__EXERCISE GOAL__
Can you carry on the article about Jones and the Quakers from the point where it ends?

__ARTICLE__
Jones said the store had a wooden front platform, with cracks through which a boy could accidentally lose his pennies; shelves and a counter; a barrel stove surrounded by chairs; and a “box of saw-dust for the tobacco chewers, who in the good old times could infallibly ‘hit it’ from any location.”
About 15 local men generally hung out at the store, more “at mail-time in the evening” – the store was also the post office, one reason, Jones said, that he was allowed to go there so often – and on rainy days. The storekeeper joined their discussions; and, Jones wrote, “his son and successor” was an even more important participant.
This man, according to Jones, “had served in the Civil War, had lived in Boston, had had a term in jail! He knew the world from inside out and had tales to tell about the ways of the world.”
This man (Jones never did name him in A Small-Town Boy) became Jones’ good friend, taught him to sail on China Lake and let him help in the store. Jones wrote that his upbringing enabled him to hear cursing and vulgarity without joining in, and that mixing with this group taught him to get along with different kinds of people.
Store conversations varied from anecdotes and wisecracks to local, state and national politics. James G. Blaine, of Augusta, was the store-sitters’ hero and perennial presidential nominee, though the majority of the country never agreed to elect him.
One day, Jones wrote, Blaine himself stopped his “span of well-groomed horses” at the South China store. Jones was in the forefront of the admiring crowd, and Blaine asked him to water the horses.
“As a Quaker, I had never yet said ‘Sir’ to any body,” Jones wrote, and he still couldn’t, even to his “greatest living hero.” He replied, “It will give me great pleasure to bring water for thy horses, James G. Blaine.”
Jones watered the horses. Blaine, knowing a tip would be “an impossible breach of good manners,” exchanged a few sentences with the boy and drove off. Jones was a local “near-hero” for days thereafter.
To be continued
The history of the Quakers
The history of the Quakers, properly known as the Society of Friends, begins in England in the 1650s, with a man named George Fox (1624-1691).
Fox and his followers rejected the dominant Church of England. They believed in a direct relationship between God and the individual, not mediated by a religious hierarchy. A history on a Vassalboro Friends Meeting website says, “Quakers rejected outward sacraments and priestly orders, depending instead on the inward power of Christ’s example for guidance.”
Early Quakers gave women a more important role than elsewhere in society, emphasizing the role of mothers in raising children in faith, piety and love. Quakers were from the beginning anti-slavery and anti-war, often putting them at odds with the dominant society.
Despite persecution in the 1660s, Quakerism spread in England and Wales and was soon imported to the colonies in North America. Massachusetts Puritans initially opposed the doctrine, imprisoning and executing practicing Quakers. Other colonies were more tolerant.

__DATA BLOCK__
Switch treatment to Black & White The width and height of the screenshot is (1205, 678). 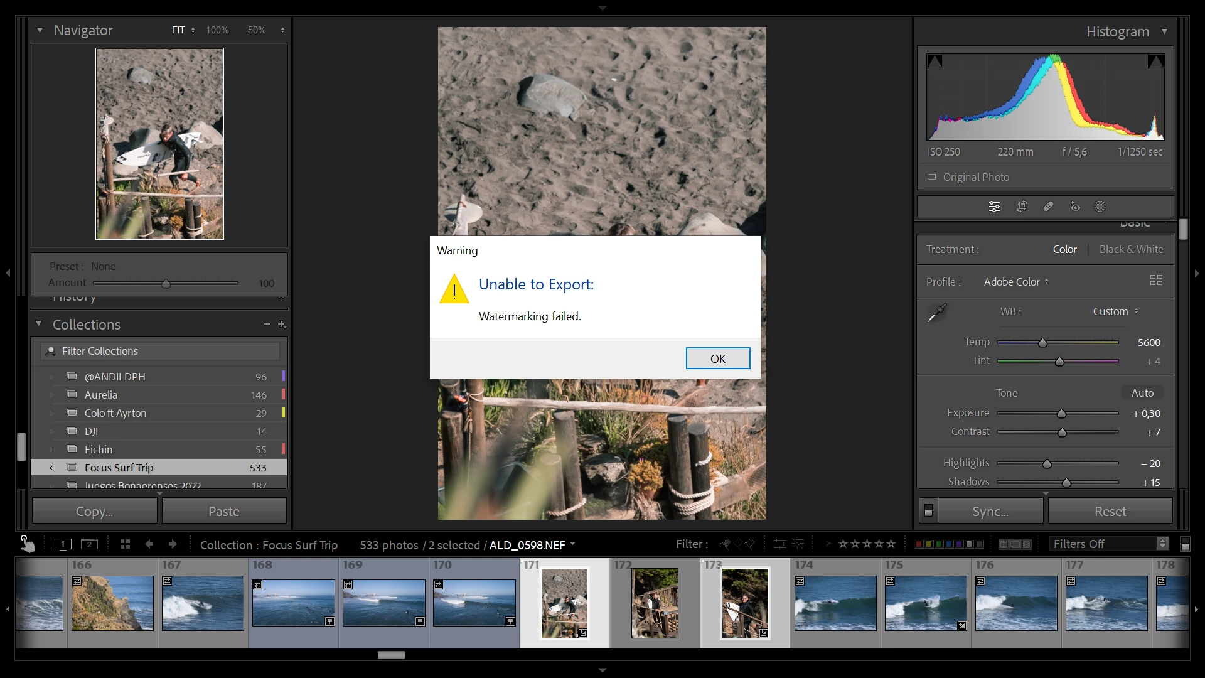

__WRITTEN ANSWER__
Like other religions, the Society of Friends had its divisions that created schisms and subgroups in the 18th and 19th centuries. And like other religions, British and American Quakers sent missions to other parts of the world.
In 1775, Rufus M. Jones wrote in his history of the Society of Friends in Henry Kingsbury’s Kennebec County history, a New York Quaker named David Sands made the first of his four trips to the Kennebec Valley. He and his companions stopped at the home of Remington Hobbie, an early settler in Vassalboro, whom Sands converted to Quakerism.
In addition to Sands’ influence, the Vassalboro Friends website says that during the American Revolution, their pacifism made Massachusetts Quakers unpopular. Many moved to Vassalboro, China, Sidney and Fairfield in the 1780s and 1790s.
Jones said the first meeting in Vassalboro was organized in 1780, and the first meeting house was built, in two sections, in 1785 and 1786.
Vassalboro’s meeting included members from China, Sidney and Fairfield before those towns had their own meetings and meeting houses. In China, Jones said, half the Clark family (the mother and two of four sons), who were the first settlers around China Lake in 1774, were Friends.
Jones wrote that the first meeting in Sidney was in 1795. Fairfield Quakers also attended; meetings still alternated between the two towns in 1892, he said.
Alice Hammond, in her 1992 history of Sidney, said in 1806 Sidney Friends bought an acre on Quaker Hill Road “where a church had already been built,” plus a half-acre nearby for a cemetery.
The 1988 Fairfield bicentennial history has contradictory information. It says Quaker Elihu Bowerman and his brothers settled in North Fairfield in 1782 and attended the Vassalboro meeting for about 10 years, until they began meeting in one of the Bowerman brothers’ log cabins; it also says Fairfield’s first Friends meeting house was built in 1784.
Main sources
Jones, Rufus Matthew, A Small-Town Boy (1941).
Kingsbury, Henry D., ed., Illustrated History of Kennebec County Maine 1625-1892 (1892).
Websites, miscellaneous.
Correction to Meeting House location
Your writer was probably in error when, in the April 25 article on Rufus Jones, she cited the source that said the family drove from South China north (on what is now Route 202) to the Pond Meeting House twice weekly, while he was a child in the 1860s and 1870s. Elizabeth Gray Vining, in Friend of Life: The Biography of Rufus M. Jones, wrote that his family worshipped at the Friends meeting house at Dirigo.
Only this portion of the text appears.